So if \(p\) is infinitely differentiable, \(E[Z(x)]\) will be too for most \(g\) (e.g. \(g(x,\varepsilon)=x-\varepsilon\)). This still holds even if \(f\) if some strange undifferentiable process which may make this useful for optimization (ie stochastic gradient descent).

Notes

[1] We can compute \(\partial g_x^{-1}(u) / \partial x\) using the total derivative of \(g\). Note that \(g(x, g_x^{-1}(u))=u\). We treat \(u\) as constant and differentiate both sides with respect to \(x\).
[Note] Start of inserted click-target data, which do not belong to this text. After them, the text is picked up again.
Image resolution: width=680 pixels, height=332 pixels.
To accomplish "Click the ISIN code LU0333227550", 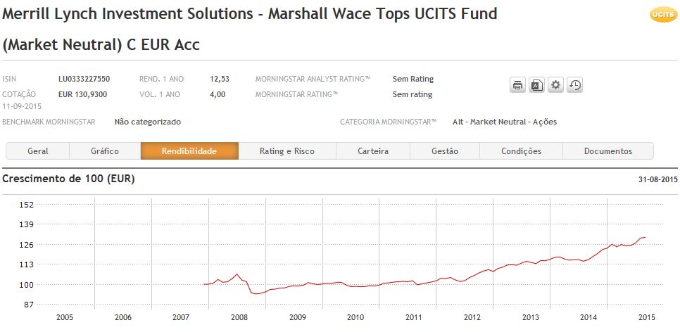I will [84, 79].
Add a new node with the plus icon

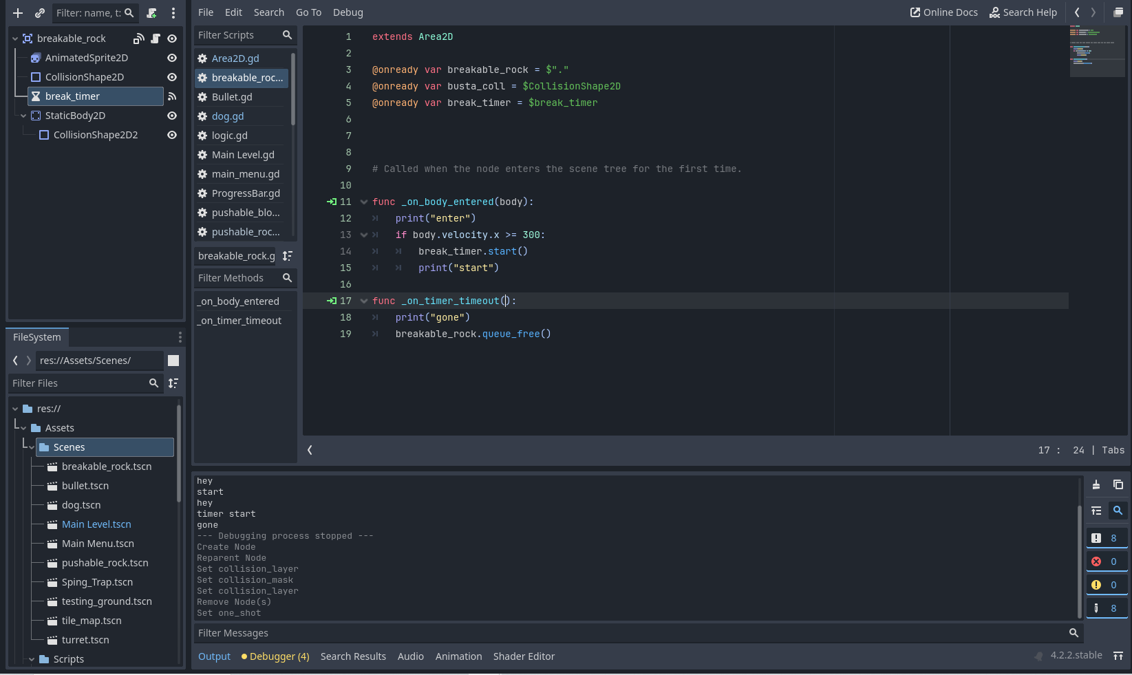[17, 12]
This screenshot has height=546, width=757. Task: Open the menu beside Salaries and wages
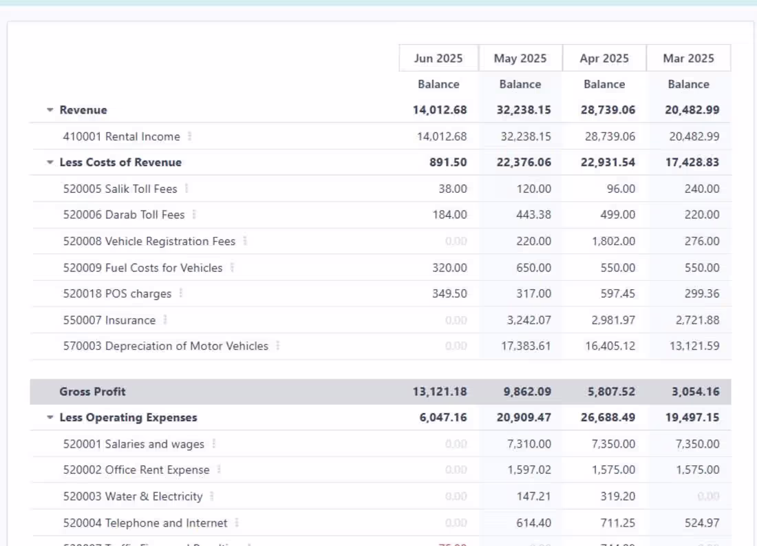pos(213,444)
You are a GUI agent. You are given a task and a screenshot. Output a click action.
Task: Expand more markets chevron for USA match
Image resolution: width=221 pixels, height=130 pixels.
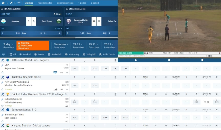(x=67, y=72)
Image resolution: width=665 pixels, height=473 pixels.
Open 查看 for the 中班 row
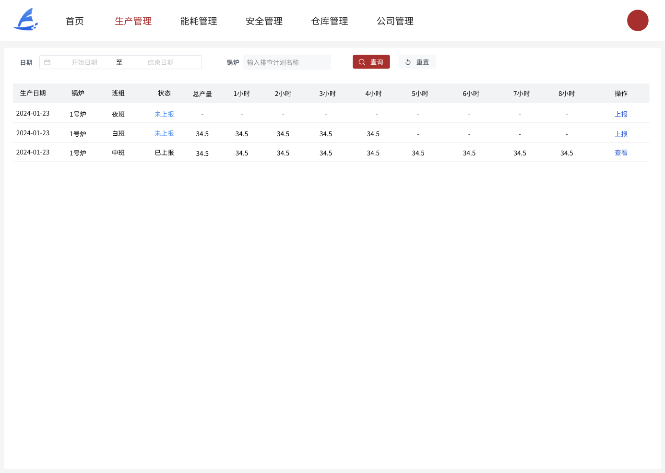coord(621,153)
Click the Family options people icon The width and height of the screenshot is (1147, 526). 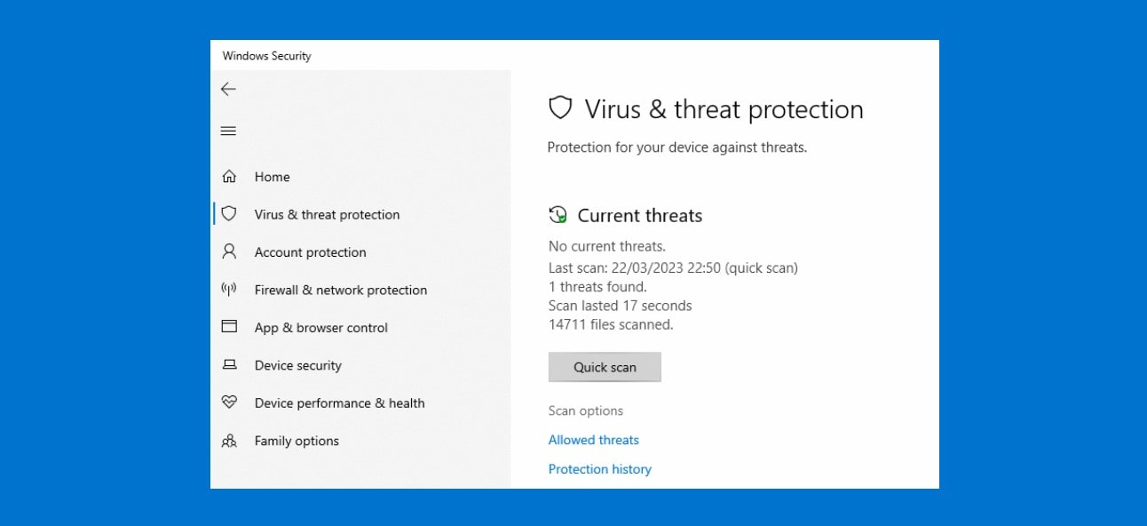point(229,440)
By chain-rule:

\begin{flalign} \frac{\partial g}{\partial x}\frac{\partial x}{\partial x} + \frac{\partial g}{\partial \varepsilon}\frac{\partial g_x^{-1}(u)}{\partial x} &= 0 \to \frac{\partial g_x^{-1}(u)}{\partial x} = -\frac{\partial g}{\partial x}\left (\frac{\partial g}{\partial \varepsilon}\right)^{-1} \end{flalign}

Similarly by chain-rule:

\begin{flalign} \frac{\partial}{\partial x}\left [\frac{\partial g_x}{\partial\varepsilon}\right](g_x^{-1}(u)) &= \frac{\partial}{\partial x} \left[\frac{\partial g}{\partial \varepsilon}(x, g_x^{-1}(u))\right]= \frac{\partial [\partial g/\partial\varepsilon]}{\partial x} + \frac{\partial [\partial g/\partial\varepsilon]}{\partial \epsilon}\frac{\partial g_x^{-1}(u)}{\partial x} \\ &= \left. \frac{\partial^2 g}{\partial x\partial \varepsilon} - \frac{\partial^2 g}{\partial \varepsilon^2}\frac{\partial g}{\partial x}\left (\frac{\partial g}{\partial \varepsilon}\right)^{-1} \right |_{x, g_x^{-1}(u)} \end{flalign}

Now we may apply quotient rule on \(p(g_{x}^{-1}(u))\) and \([\partial g_x/\partial\varepsilon](g_x^{-1}(u))\):

\begin{flalign} \frac{d}{dx}\left [\frac{p(g_{x}^{-1}(u))}{\frac{\partial g_x}{\partial\varepsilon}(g_x^{-1}(u))}\right ] &= \left. \frac{-p'\frac{\partial g}{\partial x}\left (\frac{\partial g}{\partial \varepsilon}\right)^{-1} \frac{\partial g}{\partial\varepsilon} - p\left [\frac{\partial^2 g}{\partial x\partial \varepsilon} - \frac{\partial^2 g}{\partial \varepsilon^2}\frac{\partial g}{\partial x}\left (\frac{\partial g}{\partial \varepsilon}\right)^{-1}\right ]} {\left (\frac{\partial g}{\partial\varepsilon}\right)^2} \right |_{(x, g_x^{-1}(u))} \\ &=\left. -\frac{p'\frac{\partial g}{\partial x} + p\left [\frac{\partial^2 g}{\partial x\partial \varepsilon} - \frac{\partial^2 g}{\partial \varepsilon^2}\frac{\partial g}{\partial x}\left (\frac{\partial g}{\partial \varepsilon}\right)^{-1}\right ]} {\left (\frac{\partial g}{\partial\varepsilon}\right)^2} \right |_{(x, g_x^{-1}(u))} \end{flalign}